For a Nikon D5100 for example there are four Focus areas to choose from; Single-point AF, Dynamic-area AF, 3D-tracking, and Auto-area AF. (A) Single-point AF allows the user to manually select any one of the 11 focus points. (B) Dynamic-area AF allows the user to manually select the focus point with the camera using adjacent focus points to help keep the subject in focus. (C) 3D-tracking allows the user to manually select the initial focus point which then allows the camera to track the subject focused on by using all the focus points. (D) Auto-area AF allows the camera select the focus point that is closest to the subject. Starting out the recommended setting would be (C) 3D-tracking.

When using a bridge camera such as a Canon SX30, there are three Focus areas to choose from via the AF Frame menu option; FlexiZone, Center, and Face Detect. (A) FlexiZone is for focusing on a specific point where the user can change the size and position of the frame. (B) Center locks the frame to the center. (C) With Face Detect the camera automatically tries to detect peoples faces, locks on and attempts to follow the subject to keep the subject in focus.
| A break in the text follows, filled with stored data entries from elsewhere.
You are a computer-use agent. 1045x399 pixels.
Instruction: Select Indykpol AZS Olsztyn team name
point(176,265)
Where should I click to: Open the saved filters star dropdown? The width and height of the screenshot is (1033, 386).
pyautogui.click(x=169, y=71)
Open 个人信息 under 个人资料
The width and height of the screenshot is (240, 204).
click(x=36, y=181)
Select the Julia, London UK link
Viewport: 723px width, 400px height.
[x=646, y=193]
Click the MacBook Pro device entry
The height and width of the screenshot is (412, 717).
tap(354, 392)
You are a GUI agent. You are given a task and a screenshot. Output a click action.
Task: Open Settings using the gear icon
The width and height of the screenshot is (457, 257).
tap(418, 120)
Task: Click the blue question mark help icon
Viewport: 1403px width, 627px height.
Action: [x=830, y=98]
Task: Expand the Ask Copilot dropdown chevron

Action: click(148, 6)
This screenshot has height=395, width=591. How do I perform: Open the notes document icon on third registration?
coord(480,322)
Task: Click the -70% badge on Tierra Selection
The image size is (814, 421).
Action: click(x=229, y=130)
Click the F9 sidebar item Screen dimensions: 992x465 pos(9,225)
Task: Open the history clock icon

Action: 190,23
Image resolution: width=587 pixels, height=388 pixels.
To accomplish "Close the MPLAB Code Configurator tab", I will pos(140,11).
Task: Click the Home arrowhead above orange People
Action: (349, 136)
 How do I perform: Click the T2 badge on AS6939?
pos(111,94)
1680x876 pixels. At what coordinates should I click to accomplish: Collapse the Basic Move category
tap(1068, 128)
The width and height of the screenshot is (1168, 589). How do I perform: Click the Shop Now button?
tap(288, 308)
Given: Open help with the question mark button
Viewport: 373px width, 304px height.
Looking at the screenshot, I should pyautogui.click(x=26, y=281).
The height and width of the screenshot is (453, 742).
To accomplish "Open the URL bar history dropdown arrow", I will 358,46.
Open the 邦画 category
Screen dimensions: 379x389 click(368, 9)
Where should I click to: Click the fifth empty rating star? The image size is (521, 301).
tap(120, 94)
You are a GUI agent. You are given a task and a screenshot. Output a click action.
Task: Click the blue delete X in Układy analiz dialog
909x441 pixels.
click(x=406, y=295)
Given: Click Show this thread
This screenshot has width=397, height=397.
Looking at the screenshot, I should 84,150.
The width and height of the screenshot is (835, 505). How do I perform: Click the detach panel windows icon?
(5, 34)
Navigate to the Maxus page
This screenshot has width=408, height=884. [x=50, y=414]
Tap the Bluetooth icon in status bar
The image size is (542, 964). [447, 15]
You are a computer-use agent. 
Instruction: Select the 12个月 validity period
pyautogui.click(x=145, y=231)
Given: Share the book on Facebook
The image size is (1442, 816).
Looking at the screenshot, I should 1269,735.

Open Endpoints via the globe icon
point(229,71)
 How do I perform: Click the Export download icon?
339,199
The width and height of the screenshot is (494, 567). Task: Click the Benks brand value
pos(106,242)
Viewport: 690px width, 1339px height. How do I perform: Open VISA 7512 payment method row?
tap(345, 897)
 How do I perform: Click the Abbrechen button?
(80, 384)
Starting out the recommended setting would be (A) FlexiZone.

When using a compact camera such as the Canon SX100, there are two focus areas available via the AF Frame menu option; Center and Face Detect. (A) Center locks the frame to the center. (B) With Face Detect the camera automatically tries to detect peoples faces, locks on and attempts to follow the subject to keep the subject in focus. Starting out the recommended setting would be (A) Center.

With an iPhone the only focus area is the box that appears when you tap the screen. If you do not tap an area on the screen the camera will decide on what it thinks is the focus point. Starting out the recommended operation is to tap the screen where you want the camera to focus.

Take time to go over this lesson concentrating on the sections that best apply to your camera. The focus system is something that will take time to master and with more practice you will eventually be able to understand and control the appropriate settings to achieve sharp images.